## What the task requires
Without pictures, output exactly the lines running from the line containing "Open the black foreground color swatch" to the end of the listing below.

==========

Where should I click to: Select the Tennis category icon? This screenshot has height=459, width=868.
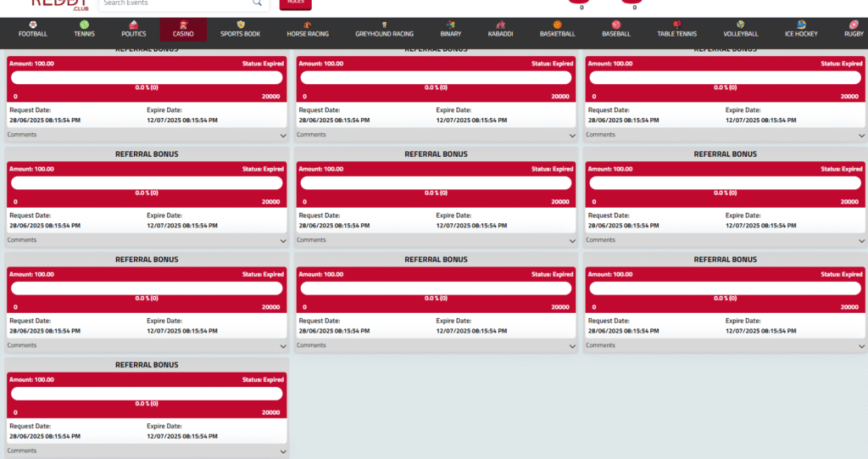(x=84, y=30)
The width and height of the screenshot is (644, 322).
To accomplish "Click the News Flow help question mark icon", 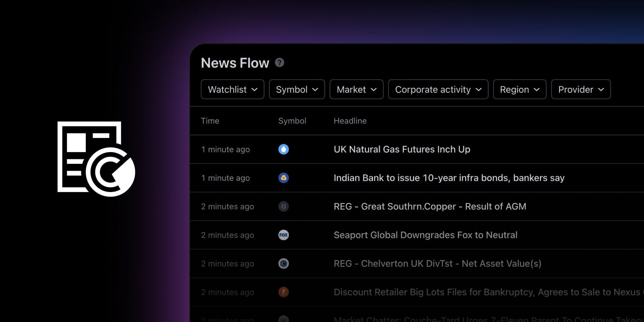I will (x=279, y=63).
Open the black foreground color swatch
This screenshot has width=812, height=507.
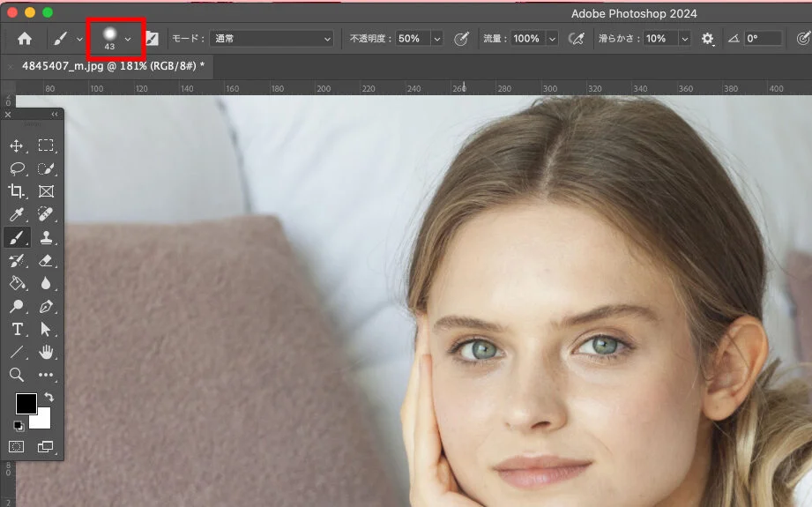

==========

## Answer space
Open the black foreground color swatch
This screenshot has width=812, height=507.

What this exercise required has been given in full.